Y así nos lo confirmaría una rápida lectura de la intención de voto. Para la actual elección, las preferencias de los bogotanos están en su gran mayoría con opciones no representativas de la izquierda democrática. Algo que se entiende dentro de la lógica democrática; y era de esperarse. Los buenos gobiernos se premian con el voto. Los malos se castigan.
Lo cual da, siguiendo esa idea, que las posibilidades de que la izquierda repita gobierno en Bogotá debieran ser muy pocas o inexistentes. ¿Cierto?
Pues la verdad……no. No es así. No en Bogotá.

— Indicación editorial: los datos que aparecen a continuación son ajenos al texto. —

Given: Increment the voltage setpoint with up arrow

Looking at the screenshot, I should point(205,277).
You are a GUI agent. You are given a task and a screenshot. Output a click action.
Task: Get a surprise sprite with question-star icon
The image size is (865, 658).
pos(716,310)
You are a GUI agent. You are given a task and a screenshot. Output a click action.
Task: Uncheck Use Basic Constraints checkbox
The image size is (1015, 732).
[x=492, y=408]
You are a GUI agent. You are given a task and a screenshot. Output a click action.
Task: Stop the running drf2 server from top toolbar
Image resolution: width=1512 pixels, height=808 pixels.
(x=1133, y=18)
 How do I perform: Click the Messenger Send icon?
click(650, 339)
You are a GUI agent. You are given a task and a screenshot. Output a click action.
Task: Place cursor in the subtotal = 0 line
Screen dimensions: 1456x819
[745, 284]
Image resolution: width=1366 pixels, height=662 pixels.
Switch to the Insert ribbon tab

A contados días de la crucial elección, el candidato más opcionado, el puntero en las encuestas, se llama Gustavo Petro. Hoy Petro con sólo un 27% de la intención de voto en las encuestas, está muy cerca de ser el próximo alcalde de Bogotá. El candidato oficial del PD, Aurelio Suarez, registra apenas el 1%. No hay que ser un genio para saber a dónde se irán los votos militantes del PD. Así el uno diga que ya nada tiene que ver con el Polo, y el otro, diga que Petro ya nada tiene que ver con la izquierda.
Mientras tanto, la preferencia por un gobierno de la ciudad diferente a la línea ideológica del PD se atomiza entre las candidaturas de Peñalosa (21%), Parody (17%), Galán (10%) y Luna (7%). La sumatoria de sus candidaturas alcanza entre 55%-60% del global de la intención de voto.